Now, despite all the 'harsh penalties' that Obama imposed on Wall Street after the mortgage crisis, like that $1.8 billion settlement where we showed that Goldman will actually make money from their 'punishment', it seems as though the exact same scheme is currently underway with auto loans. Per Bloomberg:
Both banks have grown more reluctant to make new subprime loans using money from their own balance sheets. Wells Fargo tightened its underwriting standards and slashed the volume of all loans it made to car buyers in the first quarter by 29 percent after greater numbers of borrowers fell behind on payments. JPMorgan’s consumer and community banking head Gordon Smith earlier this year said the bank had cut its new lending for subprime auto loans “dramatically.”
At the same time the firms are indirectly funding billions of dollars of the loans by helping companies like Santander Consumer USA Holdings Inc. borrow in the asset-backed securities market, essentially shunting money from bond investors to finance companies. Wall Street banks packaged more loans from finance companies into bonds in the first quarter than the same period last year, and Wells Fargo and JPMorgan remained two of the top underwriters of the securities.
Of course, with only ~$200 billion of auto ABS outstanding, compared to $9 trillion in RMBS, the auto loan market hardly represents the same "systemic risk" to the financial industry today as mortgage loans did back in 2007. That said, deterioration in lending standards could certainly wreak havoc on consumers, investors and the auto industry which will undoubtedly have ripple effects throughout the economy.

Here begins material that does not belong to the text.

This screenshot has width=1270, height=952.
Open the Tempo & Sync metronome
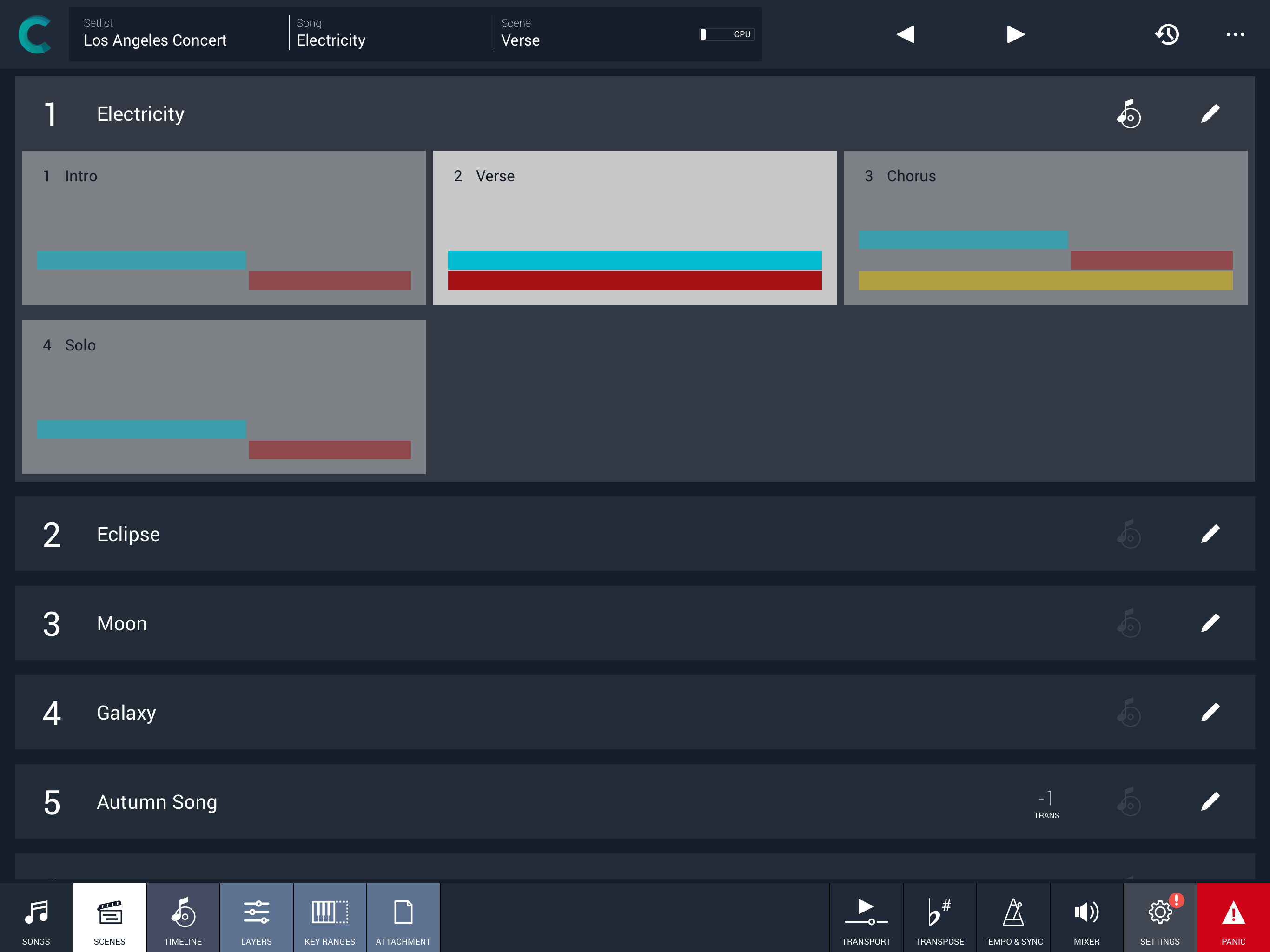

The risks to Wall Street firms from subprime auto bonds are smaller. Big banks provide lines of credit to finance companies that make subprime loans, but these tend to be a small part of major firms’ balance sheets. The auto loan bond market is much smaller, too: there were just $192.3 billion of securities backed by auto loans, including prime and subprime, outstanding at the end of March according to the Securities Industry and Financial Markets Association, compared with around $8.9 trillion of residential mortgage bonds at the end of last year.
Banks might not get hurt much by subprime auto securities, but for investors who buy them, the risks are growing. Subprime borrowers are falling behind on their car loan payments at the highest rate since the financial crisis. General Motors Co. expects car prices to drop 7 percent this year and auto lender Ally Financial Inc. reported last month that prices fell that much during its first quarter, so the value of the loans’ collateral is dropping. Even Wells Fargo’s analysts who look at bonds backed by car loans cautioned in March that it may be a good time for investors to cut their exposure.
And while JPM and Wells are pulling back on their own auto loan underwriting, we wonder whether they're sharing these details regarding auto loan delinquencies with new buyers of their sparkling auto ABS securities?
Or the fact that loss severities are also starting to rise...
Oh well, losses are never possible on those highly-engineered, complex wall street structures...until they are.